Dalam kesempatan tersebut, Hadar N Gumay menyimpulkan, penyelenggara pemilu saat ini memang bermasalah. Untuk itu, perlu dipikirkan sebuah cara untuk menata kembali agar pemilu yang tinggal 267 hari dapat berjalan baik dan berkualitas. Ia menduga, ada problem besar yang sebenarnya ingin dilindungi.
”Kita harus cari jalan untuk mengoreksinya. Kalau memang (penyelenggara pemilu) harus diganti, diganti. Ini supaya kita bisa berharap tahapan yang tersisa bisa dilaksanakan secara jujur, profesional, dan dengan integritas tinggi,” ujar Hadar.
Sementara itu, ahli hukum tata negara Universitas Andalas, Feri Amsari, menilai, ada niat yang tidak benar dari KPU saat membuat regulasi keterwakilan perempuan dalam PKPU No 10/2023. Sebab, para anggota KPU bukannya tidak mengetahui aturan keterwakilan perempuan di dalam UU Pemilu.

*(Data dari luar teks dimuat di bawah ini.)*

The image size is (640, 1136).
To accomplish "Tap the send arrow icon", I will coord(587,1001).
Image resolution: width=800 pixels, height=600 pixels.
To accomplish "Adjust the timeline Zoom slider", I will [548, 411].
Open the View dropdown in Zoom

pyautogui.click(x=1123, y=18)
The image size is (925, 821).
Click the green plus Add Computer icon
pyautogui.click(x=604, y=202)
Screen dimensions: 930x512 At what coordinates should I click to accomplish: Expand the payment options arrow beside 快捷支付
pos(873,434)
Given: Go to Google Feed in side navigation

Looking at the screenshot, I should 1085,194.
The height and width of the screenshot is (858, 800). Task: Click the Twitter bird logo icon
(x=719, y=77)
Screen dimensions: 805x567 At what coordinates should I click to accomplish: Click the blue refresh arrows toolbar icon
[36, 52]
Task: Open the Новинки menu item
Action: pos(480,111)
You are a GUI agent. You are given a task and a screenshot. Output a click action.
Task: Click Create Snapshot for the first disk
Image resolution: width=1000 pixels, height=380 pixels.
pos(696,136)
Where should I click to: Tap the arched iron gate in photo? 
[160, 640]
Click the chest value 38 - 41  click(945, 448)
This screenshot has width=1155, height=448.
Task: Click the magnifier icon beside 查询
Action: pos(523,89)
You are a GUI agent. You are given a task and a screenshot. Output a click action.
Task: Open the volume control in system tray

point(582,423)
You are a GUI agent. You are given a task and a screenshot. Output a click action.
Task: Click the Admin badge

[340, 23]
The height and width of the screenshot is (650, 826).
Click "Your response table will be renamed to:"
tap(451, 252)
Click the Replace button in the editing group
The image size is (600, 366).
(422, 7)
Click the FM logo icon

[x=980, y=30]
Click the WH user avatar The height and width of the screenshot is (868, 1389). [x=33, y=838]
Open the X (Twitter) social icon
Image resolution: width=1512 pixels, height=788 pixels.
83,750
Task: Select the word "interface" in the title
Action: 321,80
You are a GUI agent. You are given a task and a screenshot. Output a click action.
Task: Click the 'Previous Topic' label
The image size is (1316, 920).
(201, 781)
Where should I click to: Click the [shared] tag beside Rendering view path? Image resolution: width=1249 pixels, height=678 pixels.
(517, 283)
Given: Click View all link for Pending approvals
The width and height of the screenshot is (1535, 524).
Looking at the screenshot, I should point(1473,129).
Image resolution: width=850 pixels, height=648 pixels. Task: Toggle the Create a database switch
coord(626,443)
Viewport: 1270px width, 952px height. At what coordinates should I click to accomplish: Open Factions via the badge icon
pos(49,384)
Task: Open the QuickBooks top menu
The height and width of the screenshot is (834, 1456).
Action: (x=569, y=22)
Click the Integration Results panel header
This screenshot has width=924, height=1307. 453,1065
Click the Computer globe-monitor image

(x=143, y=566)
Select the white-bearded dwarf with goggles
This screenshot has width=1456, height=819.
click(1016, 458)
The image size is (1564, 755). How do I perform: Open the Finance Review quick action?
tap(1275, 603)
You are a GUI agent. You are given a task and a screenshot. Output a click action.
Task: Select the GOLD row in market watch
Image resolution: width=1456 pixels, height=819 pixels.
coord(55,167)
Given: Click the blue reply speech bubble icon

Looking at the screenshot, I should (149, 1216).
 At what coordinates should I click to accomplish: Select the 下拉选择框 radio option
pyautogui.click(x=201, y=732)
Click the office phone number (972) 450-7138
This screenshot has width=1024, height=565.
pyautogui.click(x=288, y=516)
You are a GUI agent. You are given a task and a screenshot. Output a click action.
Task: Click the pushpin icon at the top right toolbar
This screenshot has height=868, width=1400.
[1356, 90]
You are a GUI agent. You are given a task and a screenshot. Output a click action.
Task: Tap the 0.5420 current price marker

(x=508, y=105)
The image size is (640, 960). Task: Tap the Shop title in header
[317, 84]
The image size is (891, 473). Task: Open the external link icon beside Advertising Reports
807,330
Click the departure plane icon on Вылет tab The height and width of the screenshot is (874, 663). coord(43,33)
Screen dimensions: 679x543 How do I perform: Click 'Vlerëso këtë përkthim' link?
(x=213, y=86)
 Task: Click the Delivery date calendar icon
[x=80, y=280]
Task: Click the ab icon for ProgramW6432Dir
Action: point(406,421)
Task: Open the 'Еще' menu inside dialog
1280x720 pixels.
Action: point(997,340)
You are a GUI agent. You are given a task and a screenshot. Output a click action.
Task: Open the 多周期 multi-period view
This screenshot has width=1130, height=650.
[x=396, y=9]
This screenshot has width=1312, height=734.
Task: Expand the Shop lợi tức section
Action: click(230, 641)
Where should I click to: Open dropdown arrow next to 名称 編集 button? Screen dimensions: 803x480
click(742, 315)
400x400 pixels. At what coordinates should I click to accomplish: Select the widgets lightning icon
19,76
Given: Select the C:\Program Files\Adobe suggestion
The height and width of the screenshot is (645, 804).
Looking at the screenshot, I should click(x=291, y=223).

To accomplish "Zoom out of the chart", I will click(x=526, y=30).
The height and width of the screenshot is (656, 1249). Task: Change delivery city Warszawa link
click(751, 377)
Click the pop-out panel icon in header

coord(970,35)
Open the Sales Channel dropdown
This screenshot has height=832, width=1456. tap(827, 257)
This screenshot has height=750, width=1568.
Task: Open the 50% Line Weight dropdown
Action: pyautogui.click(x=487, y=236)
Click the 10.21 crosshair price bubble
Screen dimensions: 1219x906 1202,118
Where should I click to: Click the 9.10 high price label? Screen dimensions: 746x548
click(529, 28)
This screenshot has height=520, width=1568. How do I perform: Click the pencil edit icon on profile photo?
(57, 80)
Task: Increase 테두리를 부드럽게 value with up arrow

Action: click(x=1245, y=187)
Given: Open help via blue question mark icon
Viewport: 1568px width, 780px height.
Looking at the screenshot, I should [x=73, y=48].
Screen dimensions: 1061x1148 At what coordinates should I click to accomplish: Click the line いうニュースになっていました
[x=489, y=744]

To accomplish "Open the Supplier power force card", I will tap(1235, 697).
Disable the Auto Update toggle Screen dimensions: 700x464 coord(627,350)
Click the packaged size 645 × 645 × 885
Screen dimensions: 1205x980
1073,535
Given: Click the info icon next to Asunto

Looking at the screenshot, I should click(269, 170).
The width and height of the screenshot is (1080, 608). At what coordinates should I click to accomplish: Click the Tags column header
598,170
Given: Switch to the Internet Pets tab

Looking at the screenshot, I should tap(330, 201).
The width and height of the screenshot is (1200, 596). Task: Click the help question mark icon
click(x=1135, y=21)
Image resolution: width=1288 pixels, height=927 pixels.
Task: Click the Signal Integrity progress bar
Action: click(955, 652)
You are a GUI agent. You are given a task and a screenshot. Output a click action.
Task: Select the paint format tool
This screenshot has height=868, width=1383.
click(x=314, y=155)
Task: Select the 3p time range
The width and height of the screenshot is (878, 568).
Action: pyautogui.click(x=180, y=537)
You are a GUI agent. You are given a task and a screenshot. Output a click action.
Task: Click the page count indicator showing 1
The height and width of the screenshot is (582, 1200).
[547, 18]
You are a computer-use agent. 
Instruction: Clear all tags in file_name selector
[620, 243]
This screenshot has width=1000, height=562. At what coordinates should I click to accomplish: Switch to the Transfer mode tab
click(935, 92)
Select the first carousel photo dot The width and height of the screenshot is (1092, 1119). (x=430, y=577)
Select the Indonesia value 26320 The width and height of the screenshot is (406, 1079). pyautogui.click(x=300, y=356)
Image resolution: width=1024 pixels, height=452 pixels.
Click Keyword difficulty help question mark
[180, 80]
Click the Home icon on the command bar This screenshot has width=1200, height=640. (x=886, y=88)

”Dari awal saya sudah mendeteksi bahwa ini tidak akan berujung baik. Beberapa senior sudah menyebutkan bahwa tidak ingin menjalankan ketentuan UUD dan UU. Oleh karena itu, motifnya sudah jahat, berniat melakukan hal-hal tertentu yang merusak kepemiluan kita,” kata Feri.
Untuk itu, ia menyarankan agar masyarakat sipil membawa persoalan ini ke ranah hukum melalui Pengadilan Tata Usaha Negara untuk mempersoalkan regulasi yang ada dan mengajukan ke DKPP untuk mempersoalkan para penyelenggara pemilu.
”KPU, Bawaslu, dan DKPP laporkan ke DKPP karena sudah melakukan tindakan pembohongan publik sehingga perlu disidangkan. Jadi, kita sidangkan DKPP ke DKPP. Ini memang problematis. Dulu kita bertanya siapa yang mengawasi pengawas. Namun, sekali lagi, ini bukan menang kalah, melainkan untuk membuktikan ke publik bahwa kita mengetahui apa yang mereka lakukan,” kata Feri.